Beck v. PACE International Union
PACE International Union intervened in a Chapter 11 bankruptcy proceeding after the insolvant parties, Crown Vantage, Inc. and Crown Paper Co., decided to terminate Crown’s pension plans through the purchase of an annuity, rather than by merging the plans into a multiemployer plan sponsored by PACE. PACE alleged that Crown's directors breached their fiduciary duties under the Employee Retirement Income Security Act of 1974 (ERISA), by failing to fully consider the proposed merger. The bankruptcy court agreed and issued a preliminary injunction ordering Crown to maintain the residual assets — approximately $5 million — in the plan in an interest-bearing account pending a final decision on the allocation of the assets.
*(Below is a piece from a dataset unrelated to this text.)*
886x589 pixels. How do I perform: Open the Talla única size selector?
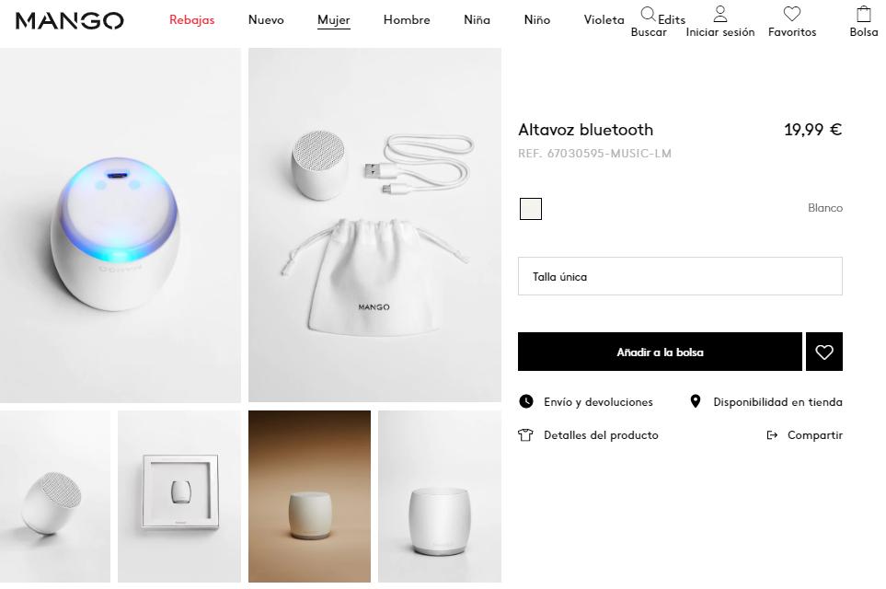[x=680, y=276]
The Ninth Circuit Court of Appeals affirmed, holding that under ERISA and its regulations, merger into a multiemployer plan is not a prohibited means of terminating a pension plan, and that the bankruptcy court did not err in concluding that Crown breached its fiduciary duties by failing to consider thoroughly PACE’s proposal and discharge its duties “solely in the interest of the participants and beneficiaries.”
Question Presented:
Whether a pension plan sponsor’s decision to terminate a plan by purchasing an annuity, rather than to merge the pension plan with another, is a plan sponsor decision not subject to ERISA’s fiduciary obligations.